When Jenny was ten years old I gave into my mother's pleas to let her spend part of her summers at the farm. I couldn't deny my daughter the chance to know her family. They were all she had besides me. Jenny's father died when she was seven. He had no family to offer her. The men in my life were loving and loved by Jenny, but they had no shared history, no roots. Her uncles, Morgan and Carl, so different, so inseparable, both live on Queen Charlotte Island, off the West Coast. Jenny has seen them only sporadically over the years. Their infrequent visits were filled with laughter, joking and teasing. They bounced their only niece between them, jostling for her attention and adoration during their brief stops. But for the most part, while Jenny was growing up, I was it, the only real family she had. I was not enough.

While I continued to find excuses not to return to Atwood, Jenny became my surrogate. The buffer between me, and Mom and Boyer. And every summer, after I put her on the bus, I began to worry that while she was there she would hear the old gossip. When she returned at the end of each visit I listened carefully as she shared her adventures.

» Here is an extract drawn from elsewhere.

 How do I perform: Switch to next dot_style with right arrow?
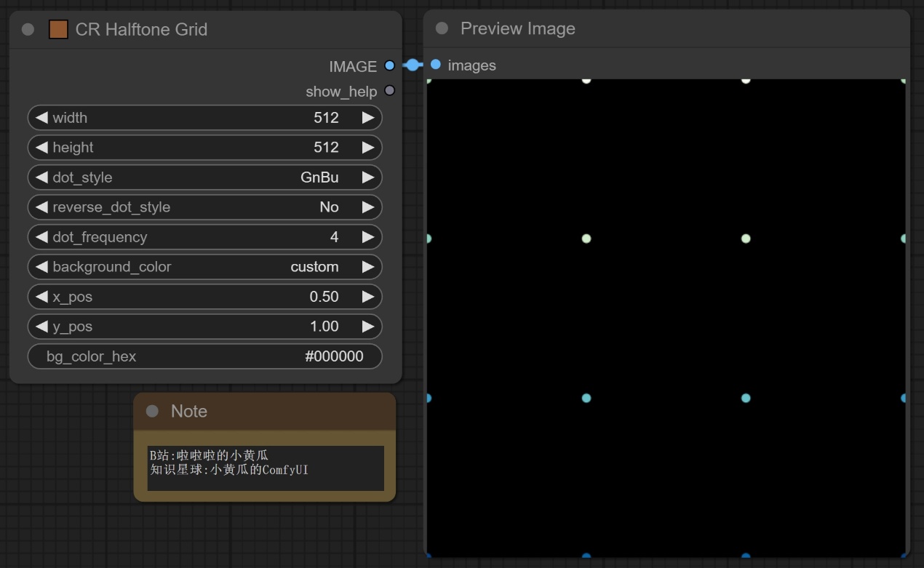point(368,177)
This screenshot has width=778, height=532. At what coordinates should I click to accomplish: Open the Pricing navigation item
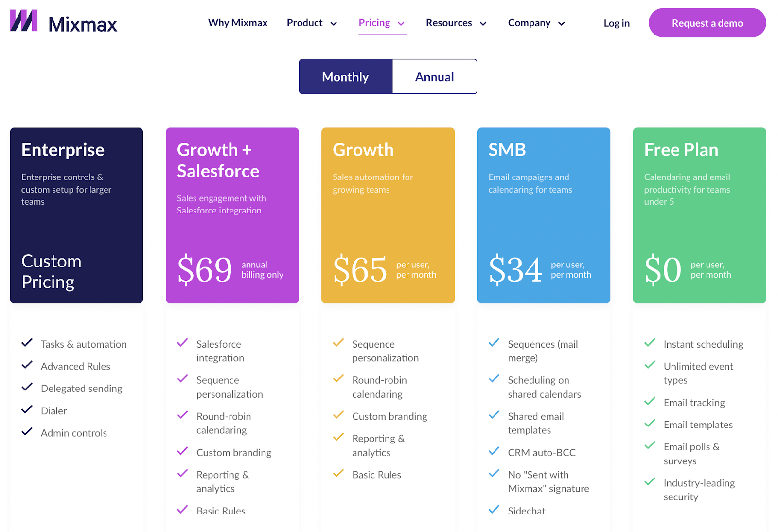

I listened and watched for any hint of a change in how she saw me; any sign of disappointment in finding out I wasn't who she thought I was.

The Greyhound bus pulls onto the highway, and just like every time I return to Atwood, I fight the panic I feel rising in my chest. I've only been back twice since Jenny settled there. Both times I stole into town like a thief and stayed cooped up in her rented house by the hospital, hardly seeing the light of day. Each afternoon Jenny brought Mom over to visit–as if I was the one who was the invalid. I ventured outside only for my daily runs.

In the early mornings, in the half-light of dawn, I ran north along the highway, avoiding the streets of the sleeping town. I wore a hooded jacket and kept my head down whenever a car approached. Still, it's unlikely that anyone old enough to remember the Ward Dairy Farm would recognize this lean, middle-aged woman as the chubby farmer's daughter who once delivered milk to their doors. And certainly no one would see any resemblance to the only Wards left in Atwood now, Mom and Boyer; or to the town's newest doctor.

I lean back in my seat and close my eyes. Jenny's words haunt me. What is it that she needs to talk to me about? What can be so important that she can't discuss it on the phone? If it isn't about Mom, then is this finally the conversation I've been avoiding?

I knew someday I would have to fill in the blanks for her–the circumstances that created this fractured family of ours. But the
years passed and she has never asked. And I have managed to push aside any temporary feeling that the moment was right. Maybe the time has come to tell her the truths, the secrets, as I know them, or have imagined them. All of it. The forgivable and the unforgivable.

T
HE SHATTERING OF
our family did not occur gradually. There was no drawn-out series of events that could be pointed to and blamed. No slow motion accident to be replayed and pondered over. It came suddenly. The irreversible tragedy of errors was accomplished in the course of a few long-ago summer days. It left everyone in our family with their own secret version of what happened. And the rest of their lives to come to terms with it. Whatever conclusion each of us came to, we kept it to ourselves.

If I could go back and rearrange the past, if I could erase that July afternoon, would I? Would I change everything that happened afterward, have it so he never became part of our lives?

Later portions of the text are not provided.